Becky2010-05-01 11:03:12 +0000 #5
Thanks for all of the great suggestions. Yesterday's run was on the treadmill, and didn't last very long

I've been doing some strength and core work instead (which I desperately need!).

Thanks for the link to those stretches- stretching has been my saving grace in the past, but I didn't bring my stretching guide with me.

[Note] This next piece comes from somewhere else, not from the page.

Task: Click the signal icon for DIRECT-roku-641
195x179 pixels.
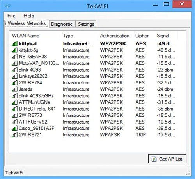Action: pyautogui.click(x=14, y=109)
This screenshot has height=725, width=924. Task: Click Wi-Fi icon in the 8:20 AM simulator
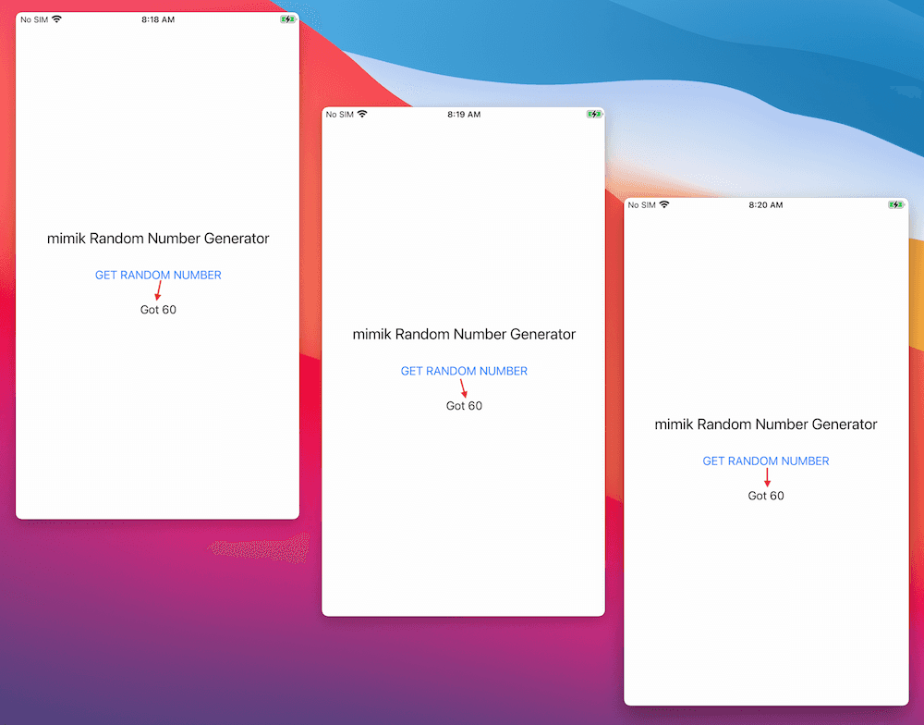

I haven't been to a PT yet, but I'm thinking that it may be time to consider that.
OakLeaf2010-05-01 10:43:59 +0000 #6
I'd just add working out trigger points in the vastus lateralis. That's where most of my ITB issues come from. And whether or not you're ready for barefoot running/Vibram Five Fingers, be very conscious of your running form - how you land on your feet, whether your knees or thighs are rotated outward, etc.
Jolt2010-05-01 10:40:54 +0000 #7
Quote:

Originally Posted by OakLeaf

I'd just add working out trigger points in the vastus lateralis. That's where most of my ITB issues come from. And whether or not you're ready for barefoot running/Vibram Five Fingers, be very conscious of your running form - how you land on your feet, whether your knees or thighs are rotated outward, etc.

Good points that I should have mentioned but forgot. You're right about the vastus lateralis; those trigger points do cause pain that feels just like IT band pain (and it's very possible to have both going on simultaneously).